STATIONARY ON LOCATION
STATIONARY ON LOCATION

By: IOL Motoring Staff

Medellin, Colombia - It's tall, imposing and chunky, with bold design cues and very little in the way of fine detail.

Even its name, Alaskan (Alaska is the Aleut word for 'big country') conjures up visions of adventurous people driving rugged vehicles over wild terrain.

This is Renault's first global one-ton bakkie, it says, developed in France, Latin America and Japan for the world market - and in truth, it is rather closely based on alliance partner Nissan’s latest Navara.

Its basic design is quite conventional, a box-section ladder chassis with a proven twin-turbo 2.3-litre dCi diesel four (in either 118 or 140kW format) and a six-speed manual 'box driving the rear wheels. There's no doubt as to where it's aimed - directly at the latest crop of one-tonners with names like Amarok, Hilux and Ranger.

Renault has kept the overhangs short, and the ground clearance high at 230mm, for decent off-road ability - and it has used the innate versatility of the separate chassis format to create single cab, double cab and chassis cab versions, with long or short beds, and even a wide-body option, depending on the market.
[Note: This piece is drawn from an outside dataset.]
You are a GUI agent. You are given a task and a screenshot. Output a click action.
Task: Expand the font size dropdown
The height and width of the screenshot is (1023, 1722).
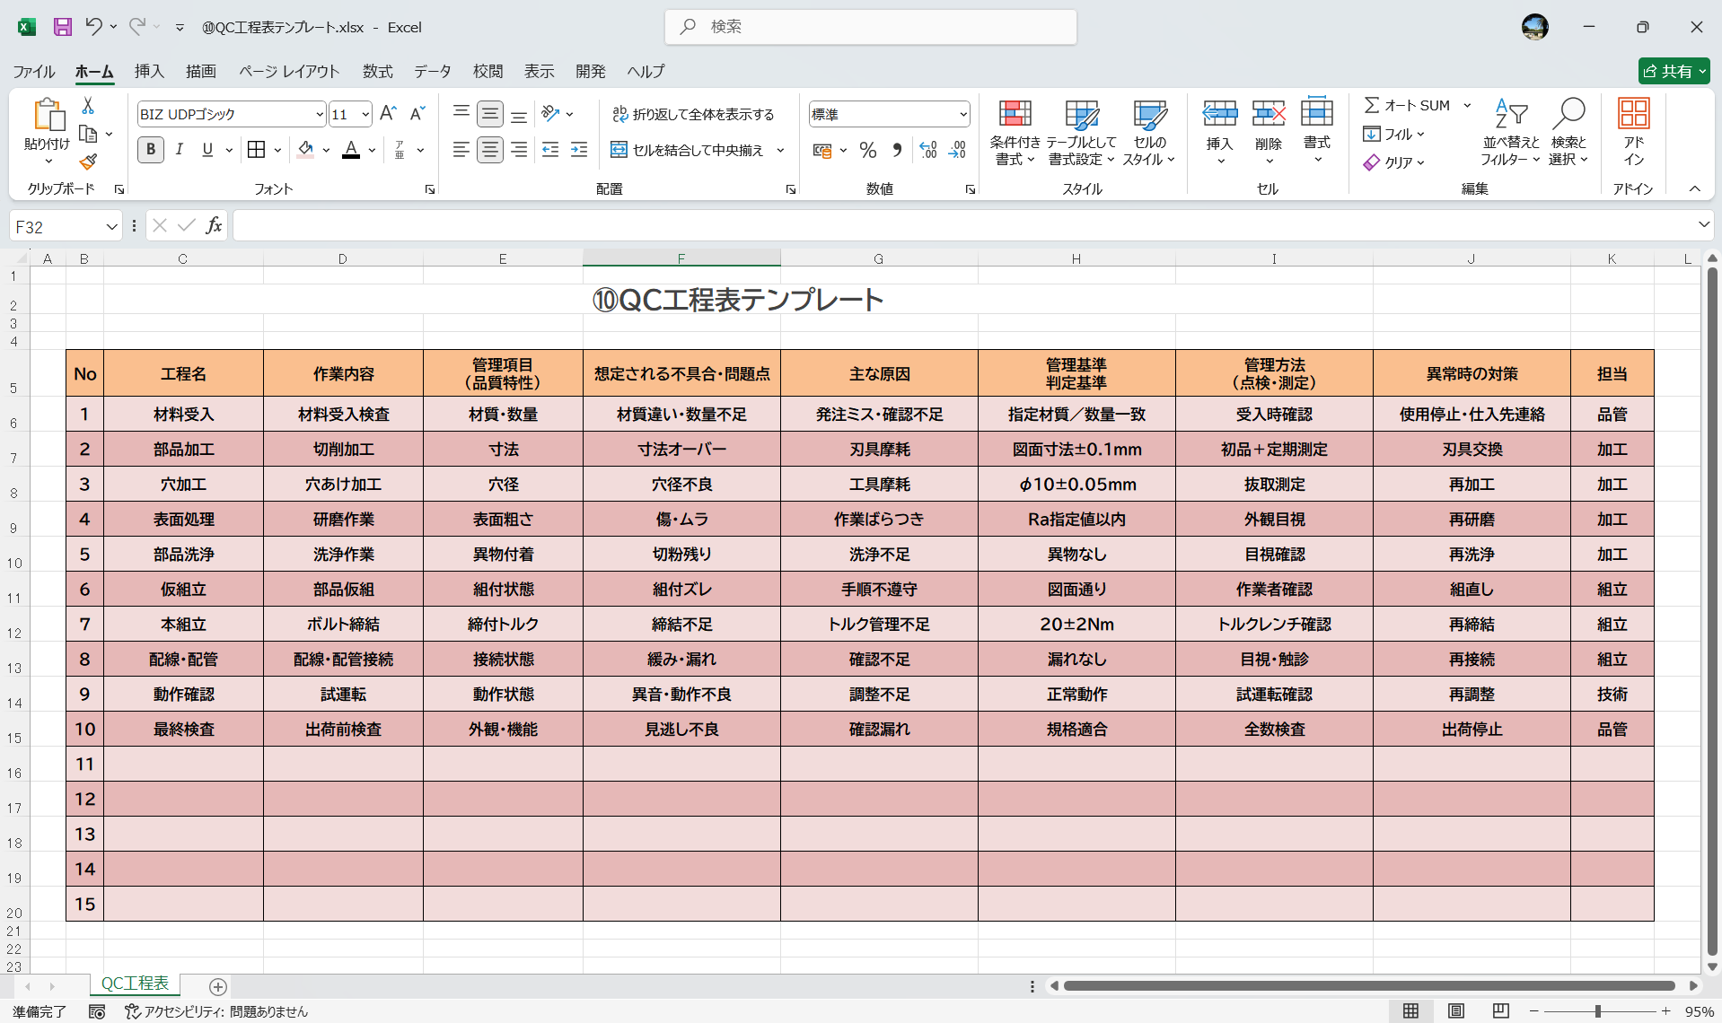(x=365, y=114)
Independent rear suspension

But this is where it gets interesting. Upscale double-cab models will have a seven-speed auto transmission and five-link independent rear suspension (as per the new Navara), rather than a live axle and leaf springs, for improved ride comfort, opening the door for a fully-bodied SUV version later on, to compete with Toyota's Fortuner.

In some markets, where diesel is not a strong seller, it will also be offered with a 118kW, 2.5-litre naturally-aspirated petrol four. And in countries where diesel quality is suspect, the 2.3-litre twin-turbo dCi will be replaced by a less sophisticated but more forgiving 2.5-litre turbodiesel, also in 118 and 140kW variants.

All-wheel drive will be available on most mid and upscale variants, with electronic limited-slip differentials as standard at both ends. Actually, this is a bit of a cheat, as it's really a form of traction control, using the ABS sensors to brake whichever wheels are threatening to spin, rather than locking up the differentials.

However, an old-school locking rear differential will be available for derivatives with serious off-road pretensions, along with hill descent control.

Renault SA says there is 'no confirmation' as yet as to whether or when the Alaskan will be released on the SA market, but it is said to be under consideration.